### Assignment
Keep the pictures out, please, and set down every record exactly.

### Provided records
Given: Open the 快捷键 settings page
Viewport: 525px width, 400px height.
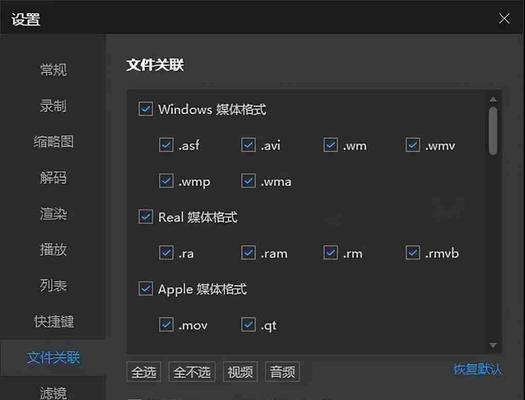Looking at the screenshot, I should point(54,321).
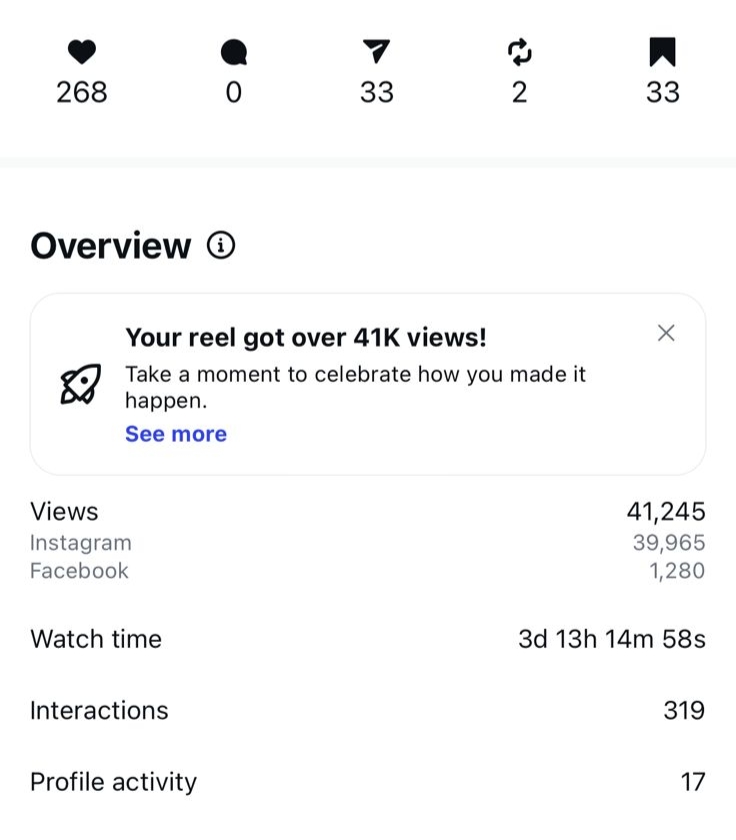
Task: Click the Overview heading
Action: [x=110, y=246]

### Output
Given: Open the 快捷键 settings page
Viewport: 525px width, 400px height.
Looking at the screenshot, I should point(54,321).
Task: Click the Overview heading
Action: [x=110, y=246]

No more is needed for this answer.